Leçon n°5: apprendre à réduire notre incidence sur la planète
Avec le ralentissement sans précédent de la surconsommation humaine, dont même le plus fervent défenseur de l’environnement n’aurait jamais osé rêver, une situation inédite s’est produite: dans de nombreuses métropoles du globe, les niveaux de pollution et de fréquentation n’ont jamais été aussi bas. La plupart des compagnies aériennes ont réduit leurs vols de manière drastique, quand elles n’ont pas tout simplement maintenu leurs équipages au sol, et la nature, plantes et animaux confondus, a doucement repris ses droits dans des lieux qu’elle avait jusqu’alors désertés.Après des mois de confinement, l’un des changements les plus positifs qui pourraient advenir dans notre rapport au voyage serait certainement de voir le tourisme responsable et respectueux de l’environnement se hisser au rang de nos priorités. Peut-être que nous serons davantage enclins à choisir des séjours plus écoresponsables, à moins prendre l’avion ou le bateau, ou encore à compenser notre empreinte carbone. «Je pense que les road-trips vont exploser, surtout cet été.

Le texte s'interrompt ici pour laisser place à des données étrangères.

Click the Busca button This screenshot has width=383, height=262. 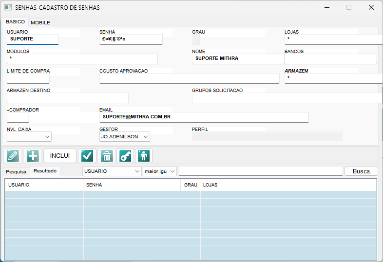(361, 171)
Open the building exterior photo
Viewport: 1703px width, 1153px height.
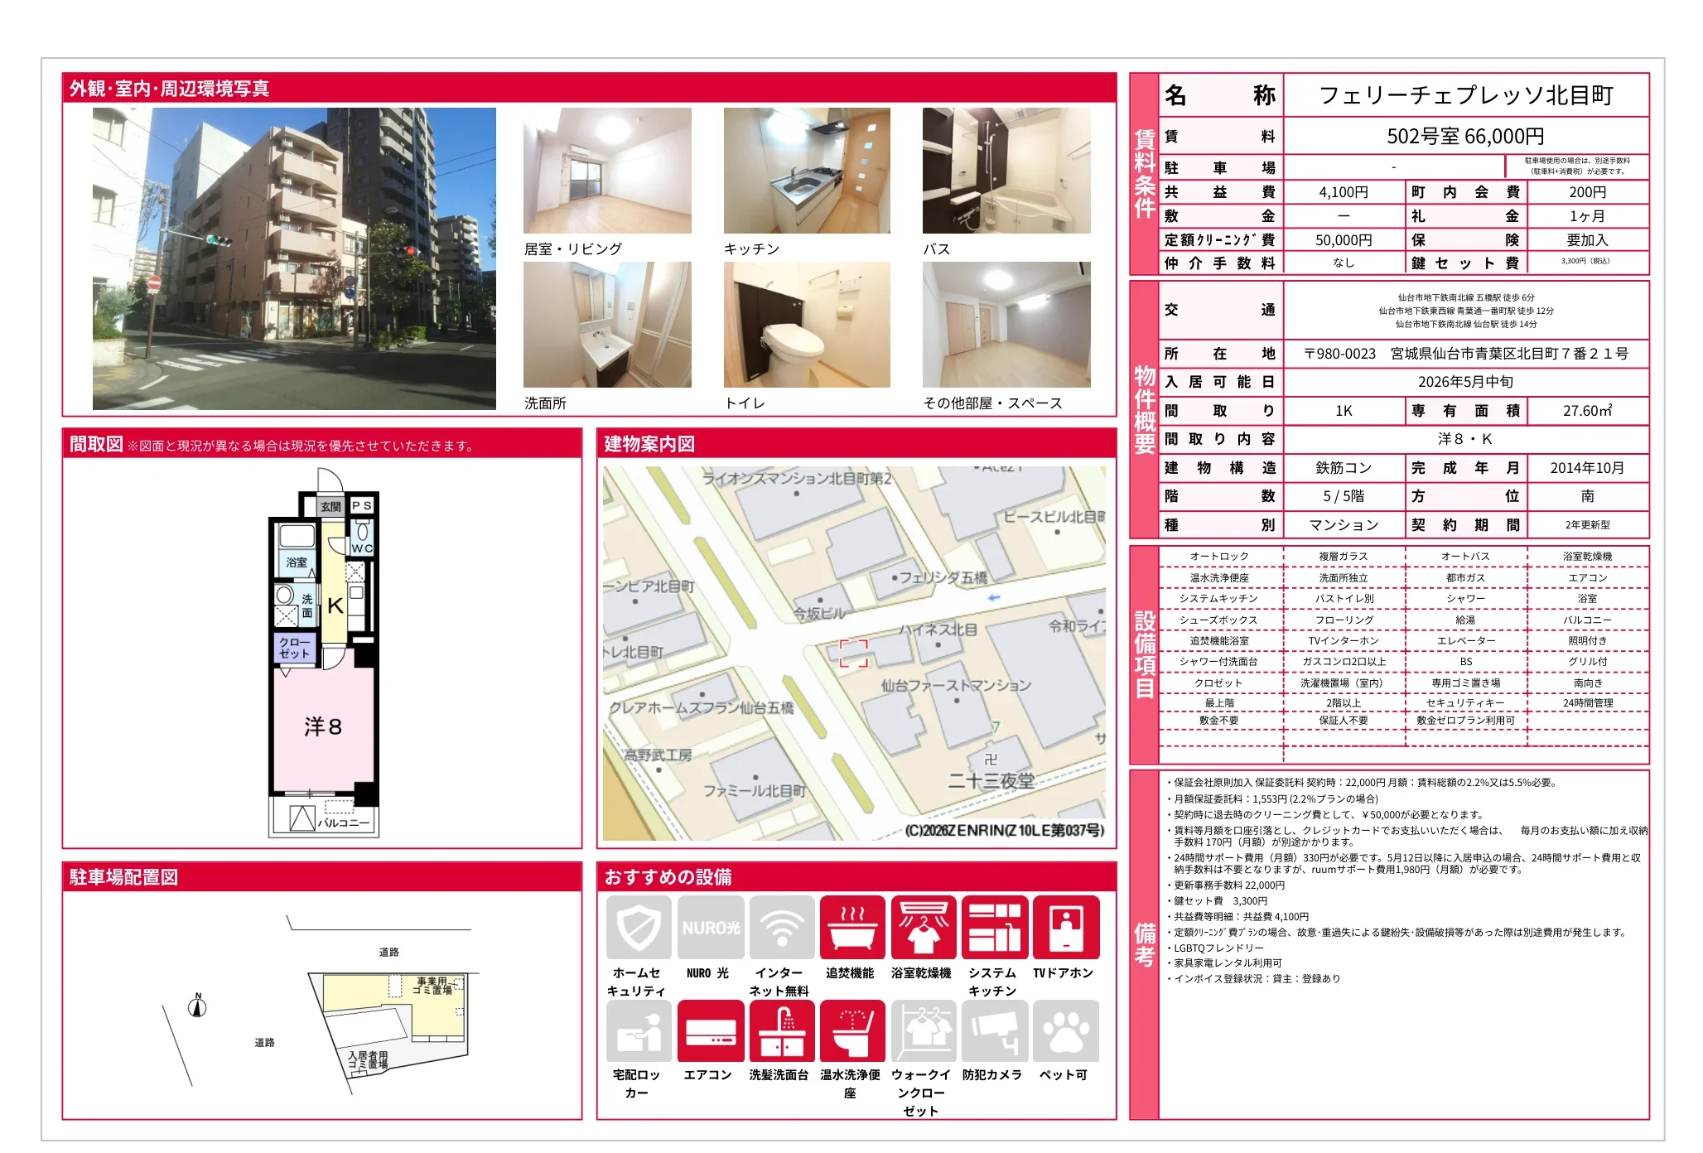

Il y aura certainement comme un contre-coup à la crise du coronavirus car les gens auront peur des grandes foules et des aéroports» explique Jessica Nabongo, fondatrice de Jet Black, dans un entretien avec Vox. Nous chercherons très certainement à savoir comment avoir une incidence positive sur nos destinations. Alors que de nombreux pays subissent de plein fouet les conséquences de la chute du tourisme, nous réfléchirons peut-être aussi davantage, lorsque nous réserverons nos vacances, à la manière dont notre argent sera redistribué, en veillant à ce qu’il profite vraiment aux gens qui en ont le plus besoin.
Leçon n°6: rester proche de ceux que l’on aime malgré l’éloignement
Le confinement et les mesures de distanciation sociale ont eu sur de nombreuses familles du monde entier des conséquences très douloureuses. Au cours des derniers mois, l’unique possibilité qui nous était offerte pour être en contact avec nos proches et amis était d’avoir recours à la technologie, au détriment des interactions physiques qui tissaient jusque-là notre quotidien. Ces séparations sur le long terme auront-elles également des conséquences sur nos habitudes en matière de voyage?